Germany and France, which both emerged from recession in the second quarter with 0.3% growth, posted quarterly expansion rates of 0.7% and 0.3% respectively in the three months to end-September. Italian GDP turned positive with a rise of 0.6% quarter over quarter, following five quarters of contraction. The national data indicated that improving exports helped lead the region back to growth, while consumers continued to keep a tight grip on their wallets.
TVS re-launches Twin Spark Plug "Flame"
TVS Motor Co. Ltd. re-launched the much awaited Twin Spark Plug "FLAME" motorcycle after obtaining all necessary permissions and clearances in accordance with law. This executive segment motorcycle, launched under the brand TVS Flame DS 125, is propelled by three valve CC-VTi technology, fired by twin spark plugs. Developed with AVL Austria, this 125 cc three valve engine is tuned to the ideal swirl-tumble port combination so that it delivers superior performance while simultaneously enhancing low, mid range power and delivering high fuel efficiency. TVS Flame DS 125 has a unique combination of three valves and two spark plugs. Packing in 10.5 bhp @ 7500 rpm, TVS Flame DS 125 has a top speed of 95 kmph. Priced at Rs. 49,200 ex-showroom, the TVS Flame DS 125 comes in dual tone colours of red and black.
Cox & Kings IPO price band at Rs316-330/share
Cox and Kings (India) Limited fixed the price band between Rs316 and Rs330 per share for its Initial Public Offering (IPO) of 18,496,640 equity shares of Rs. 10 each for cash at a price to be decided through a 100% Book-Building Process. The Bid/Issue opens on November 18, and closes on November 20. The company has been assigned a "CARE IPO GRADE 4" to the proposed IPO. CARE IPO Grade 4 indicates above average fundamentals. CARE assigns IPO grades on scale of Grade 5 to Grade 1, with Grade 5 indicating strong fundamentals and Grade 1 indicating poor fundamentals.

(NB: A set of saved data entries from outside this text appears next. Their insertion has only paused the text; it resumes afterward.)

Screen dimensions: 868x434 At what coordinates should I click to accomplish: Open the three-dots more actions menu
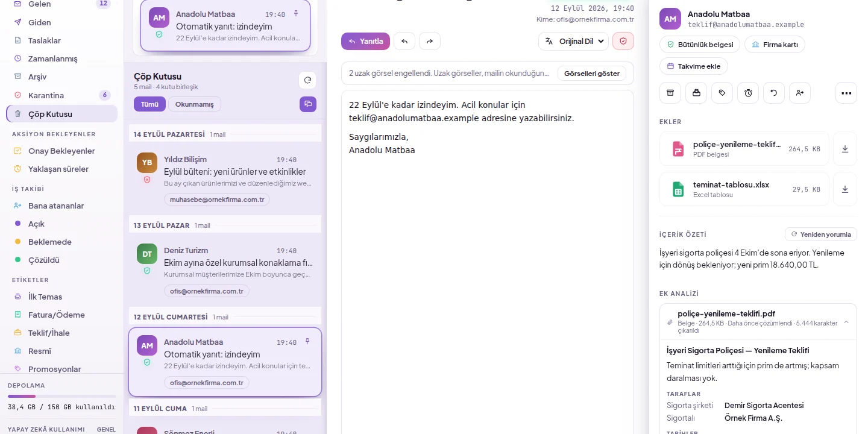pyautogui.click(x=846, y=93)
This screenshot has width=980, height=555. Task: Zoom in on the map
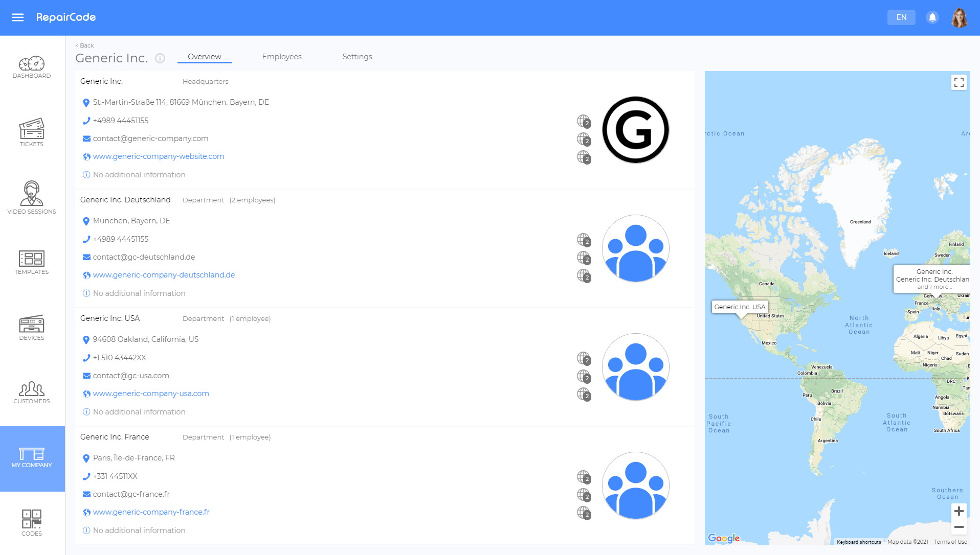pyautogui.click(x=959, y=511)
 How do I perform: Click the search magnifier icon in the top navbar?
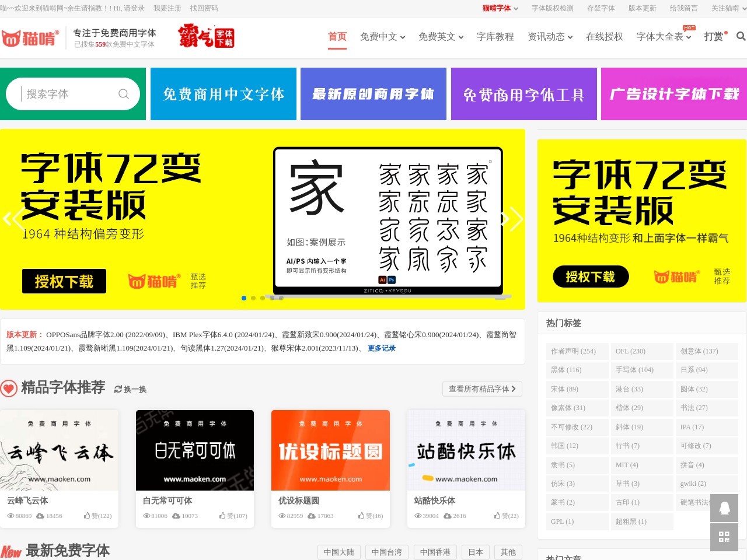(x=740, y=36)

The IPO consists of a Fresh Issue of 15,450,000 shares and an Offer for Sale of 3,046,640 shares by Lehman Brothers Opportunity Limited, Deutsche Securities Mauritius Limited and Merrill Lynch Capital Markets Espana, SA, SV. The IPO comprises of a net issue to the public of 18,296,640 shares and a reservation of up to 200,000 shares for the eligible employees on a competitive basis. The IPO and the Net Issue would constitute 29.40% and 29.08% respectively of the fully diluted post issue paid-up capital of the company.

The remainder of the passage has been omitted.